» Assigned task
Every line from the one holding "Task: Open 문자 relay for 키움 vs KIA game" to the end of the entries should be repeated exactly, with the pictures left out.

» Records for this task
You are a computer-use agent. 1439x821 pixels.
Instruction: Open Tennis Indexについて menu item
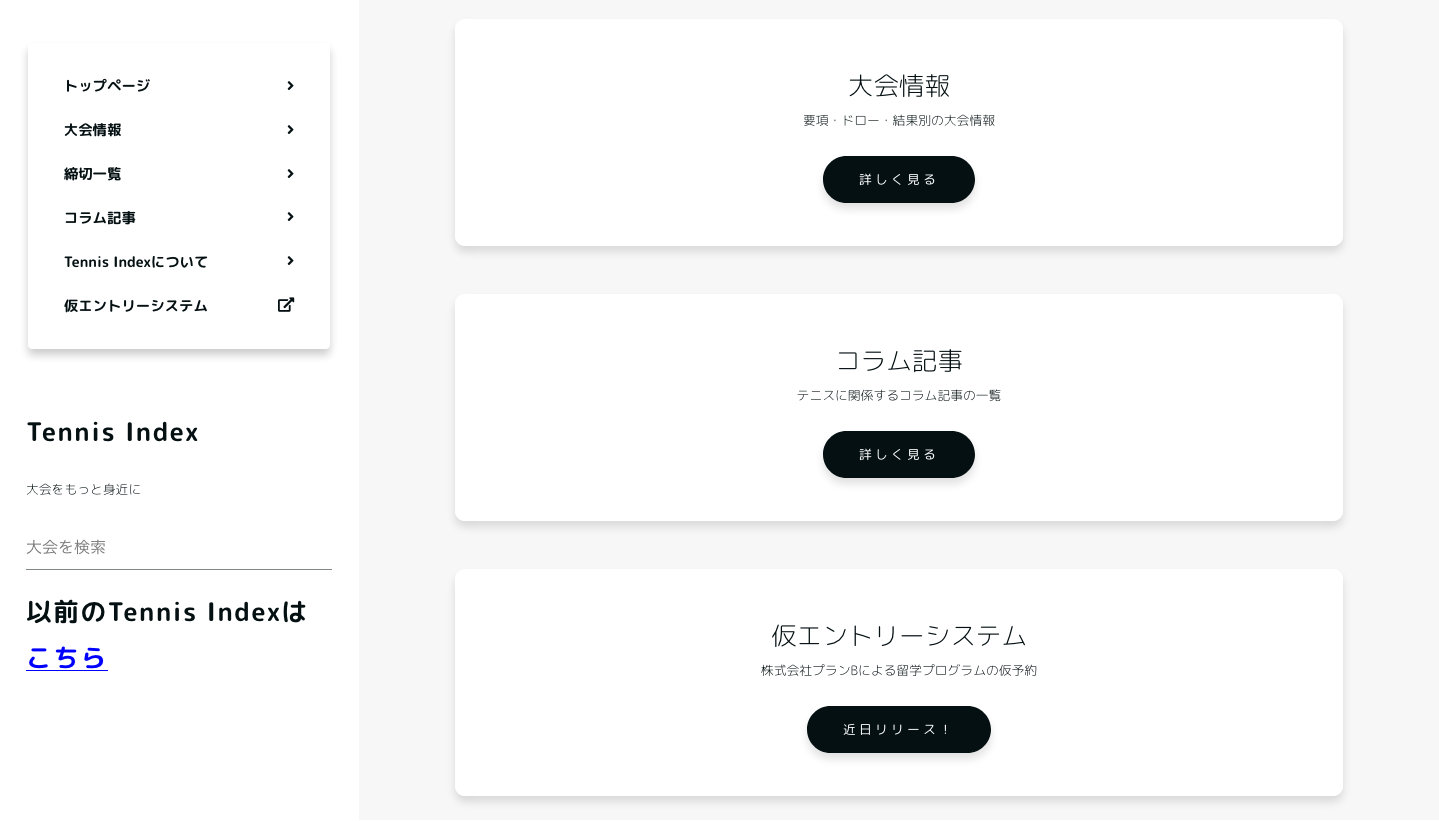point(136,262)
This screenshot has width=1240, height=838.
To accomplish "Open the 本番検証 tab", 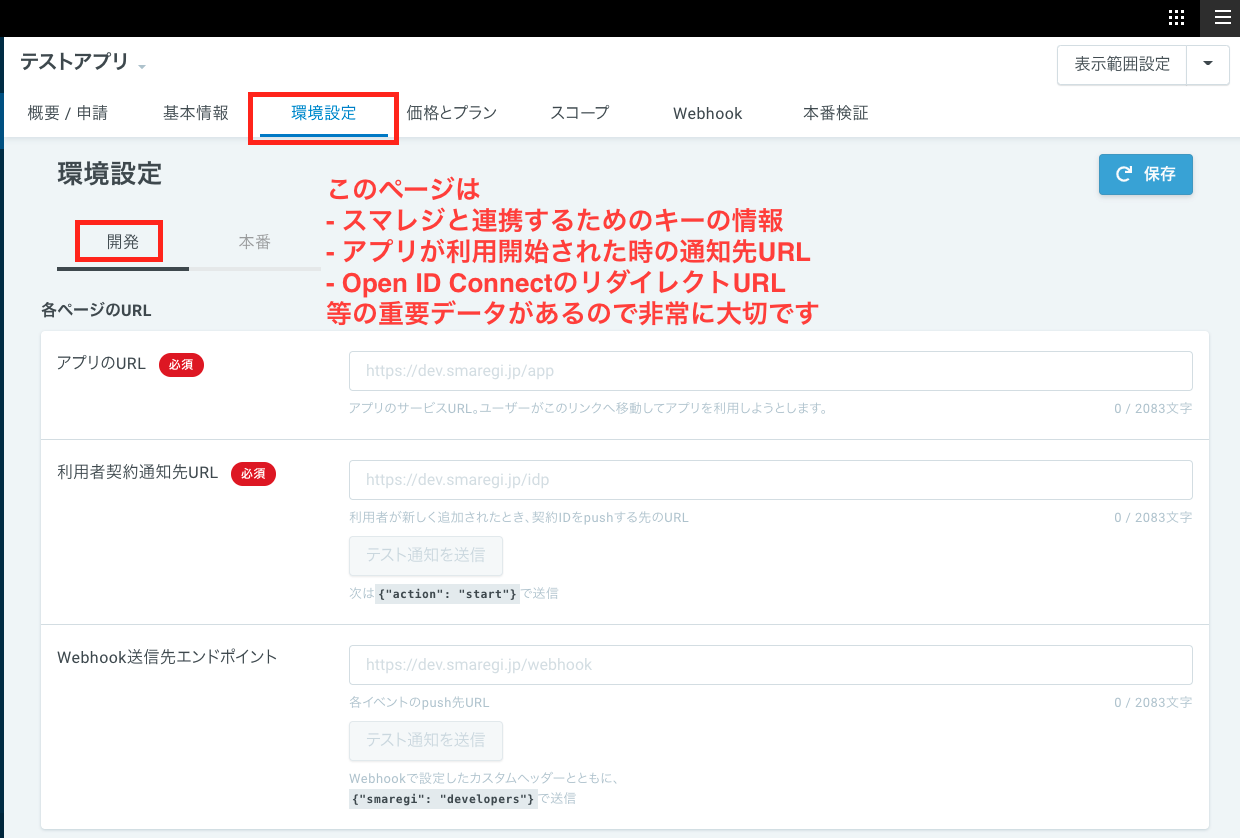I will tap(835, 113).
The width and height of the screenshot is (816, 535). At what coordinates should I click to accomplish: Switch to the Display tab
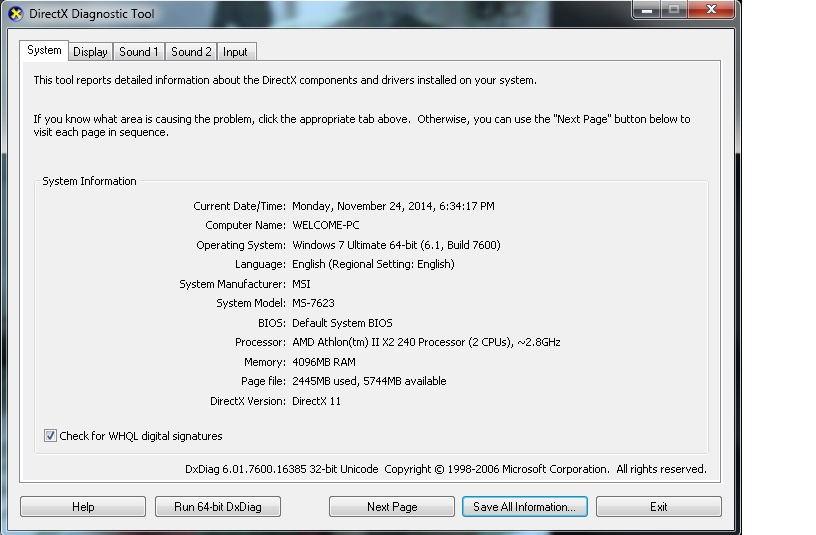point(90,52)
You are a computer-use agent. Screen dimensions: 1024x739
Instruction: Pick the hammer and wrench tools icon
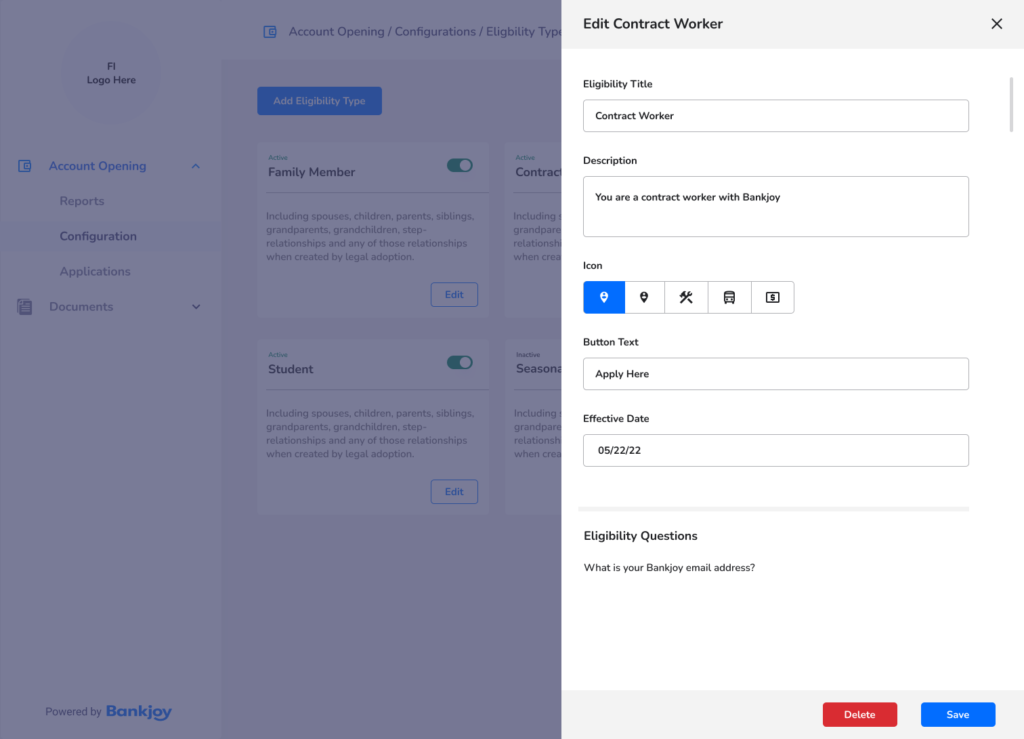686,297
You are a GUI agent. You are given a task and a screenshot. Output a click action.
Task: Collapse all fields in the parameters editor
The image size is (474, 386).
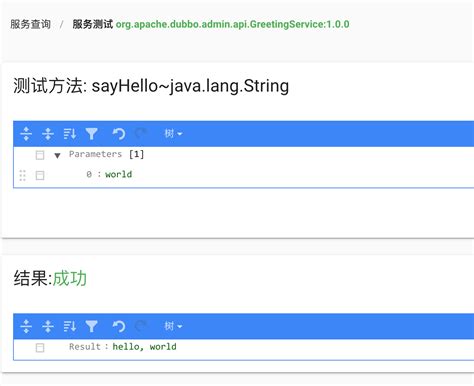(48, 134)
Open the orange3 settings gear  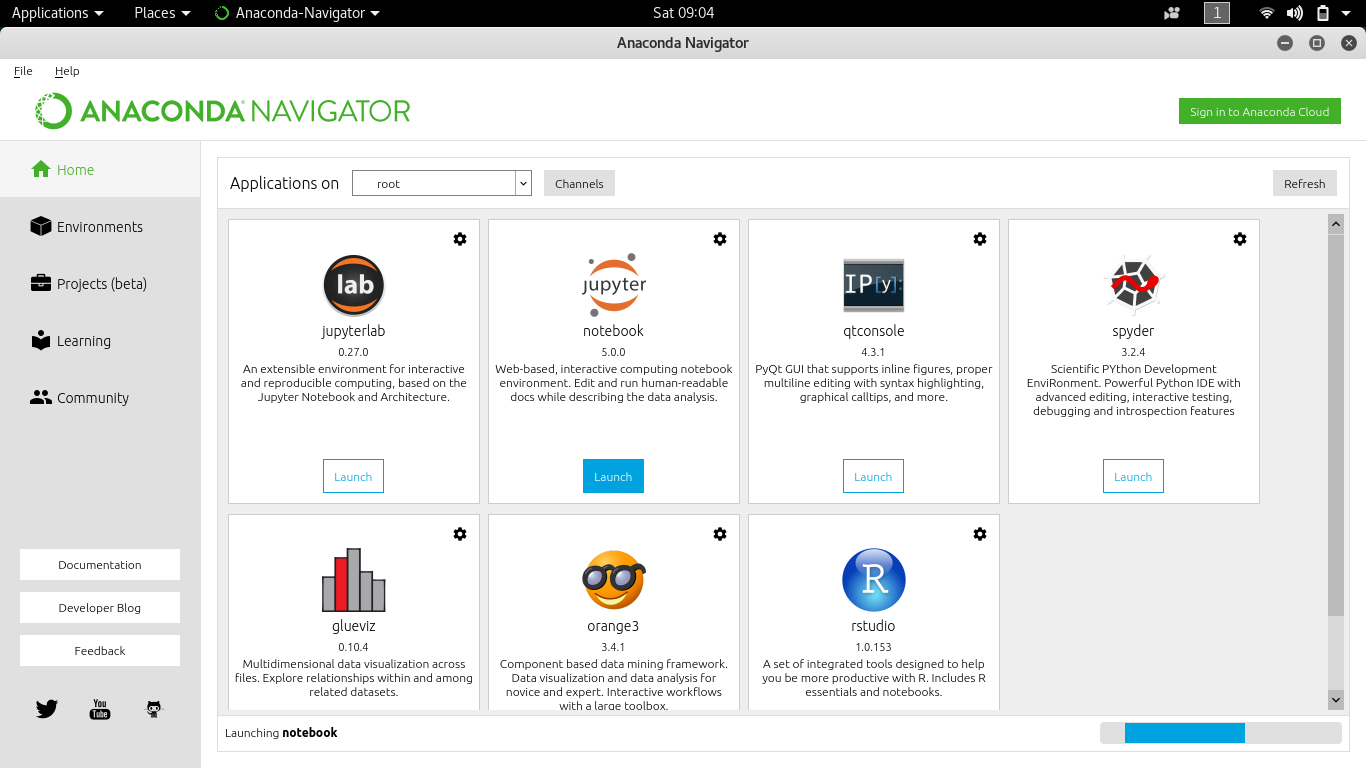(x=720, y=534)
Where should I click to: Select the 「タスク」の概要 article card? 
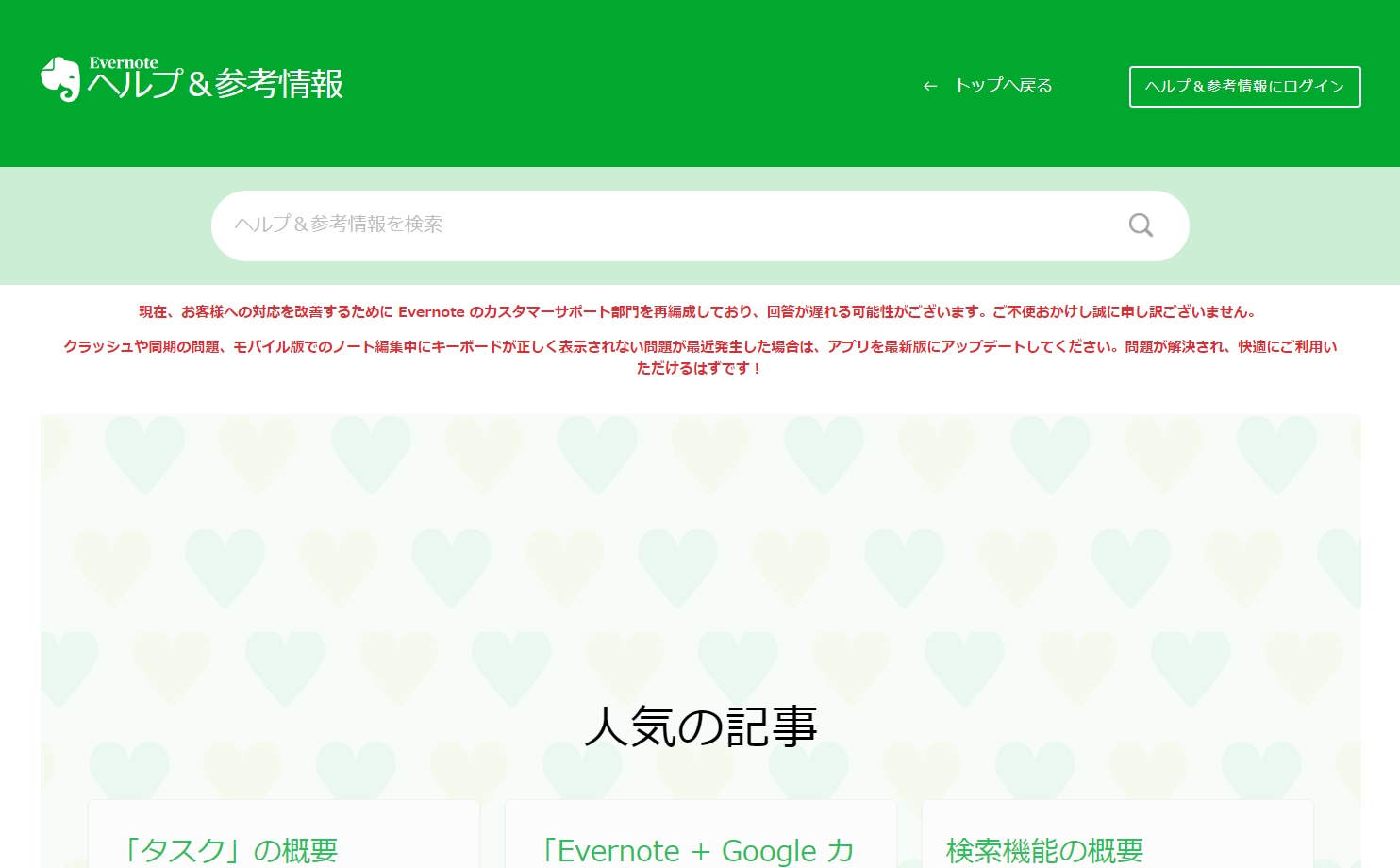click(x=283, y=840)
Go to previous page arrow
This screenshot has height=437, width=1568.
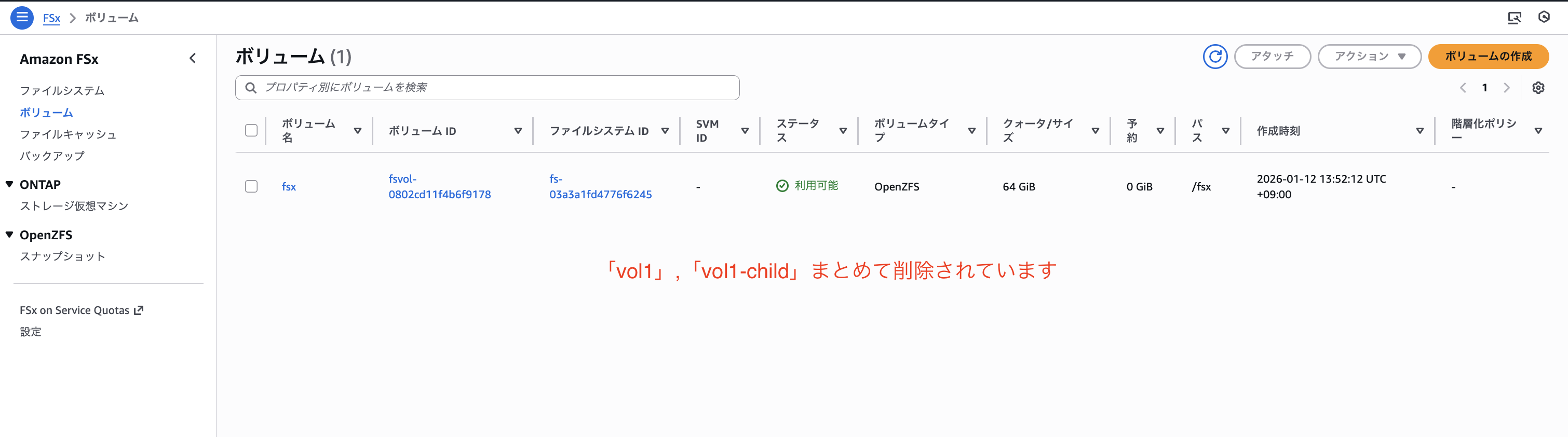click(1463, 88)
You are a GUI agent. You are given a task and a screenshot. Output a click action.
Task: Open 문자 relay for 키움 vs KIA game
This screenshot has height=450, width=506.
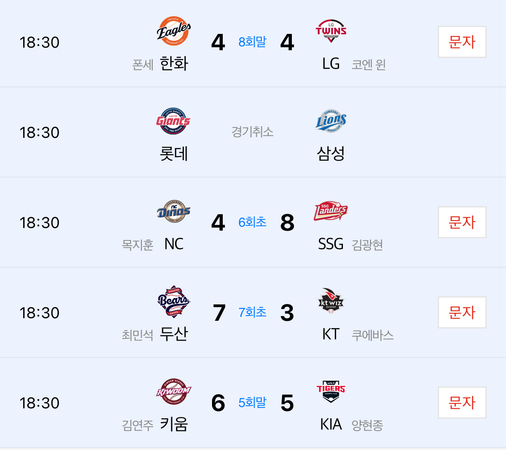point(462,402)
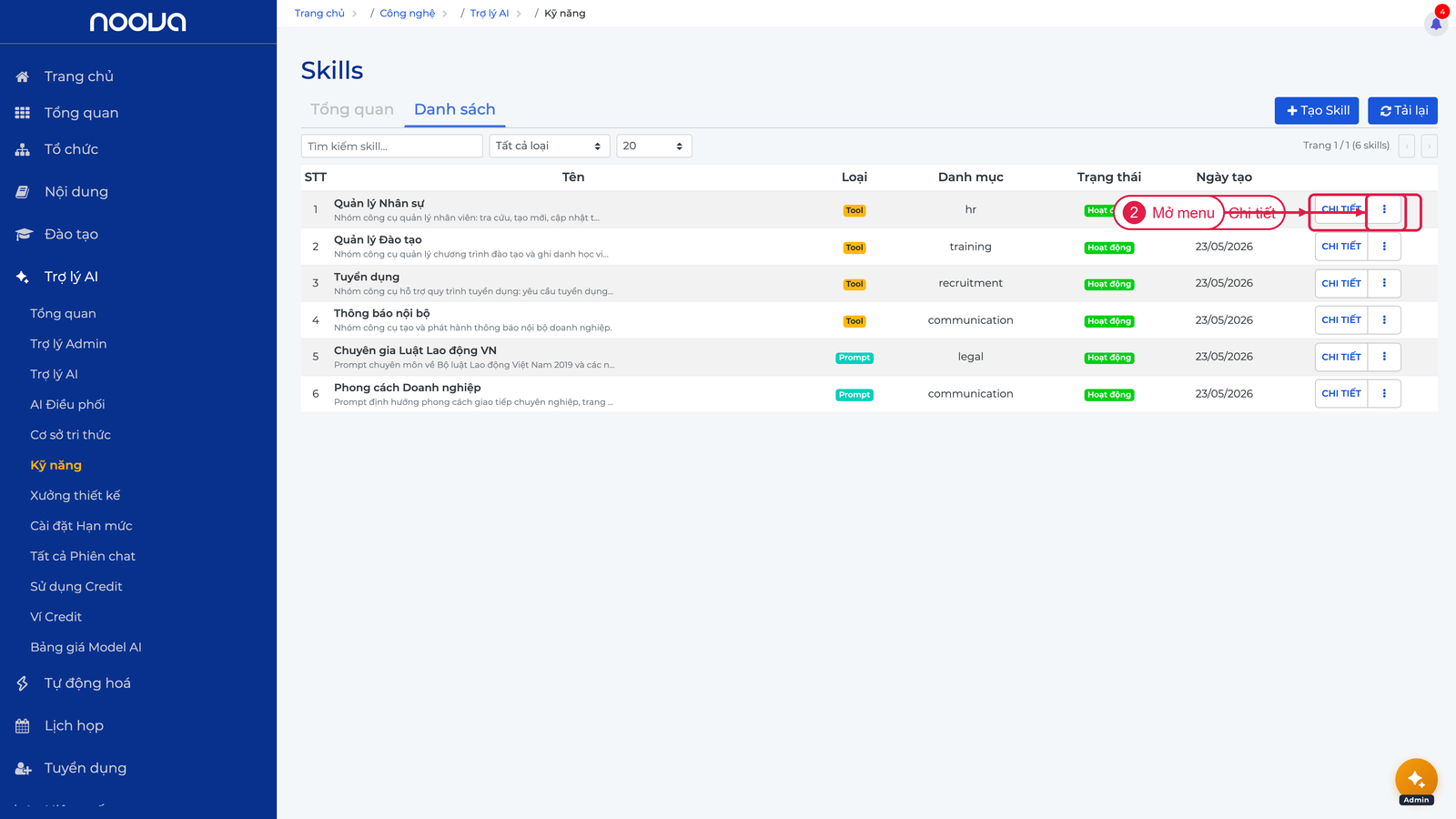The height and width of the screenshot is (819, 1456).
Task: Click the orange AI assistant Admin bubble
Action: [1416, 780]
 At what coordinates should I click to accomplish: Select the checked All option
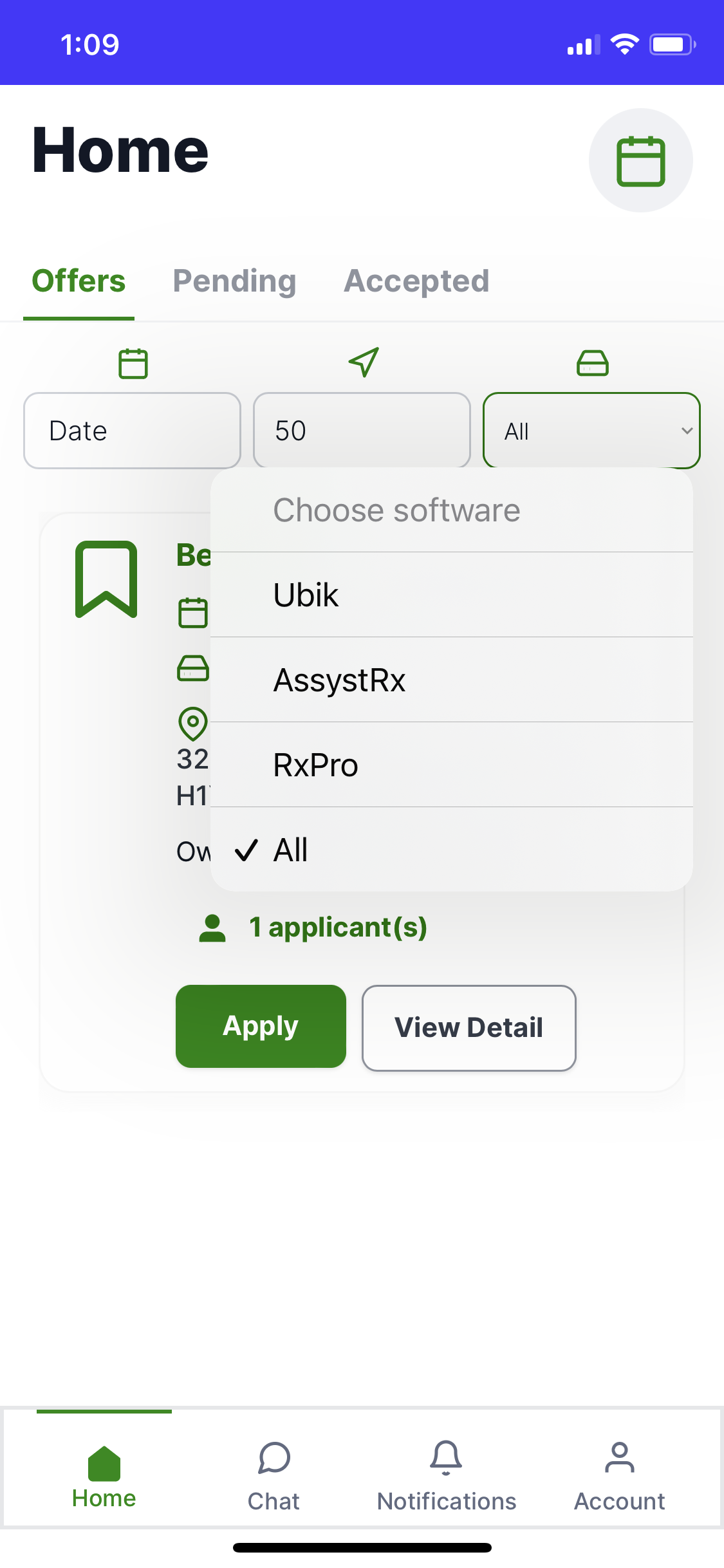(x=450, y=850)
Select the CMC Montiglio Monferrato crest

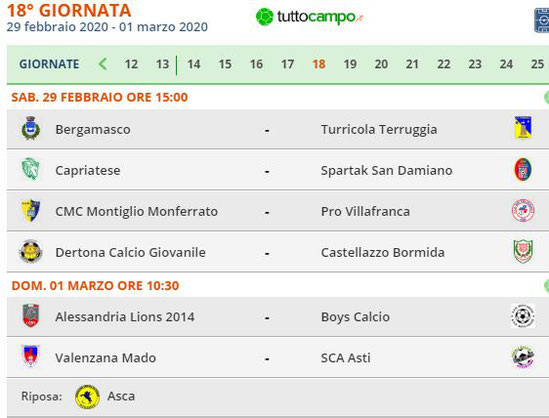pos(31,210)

» Exercise result
Task: Open 문자 relay for 키움 vs KIA game
This screenshot has height=450, width=506.
point(462,402)
The height and width of the screenshot is (819, 1456).
Task: Click the orange AI assistant Admin bubble
Action: [1416, 780]
 At what coordinates should I click to accomplish: Select the checked All option
(x=450, y=850)
Select the CMC Montiglio Monferrato crest

pos(31,210)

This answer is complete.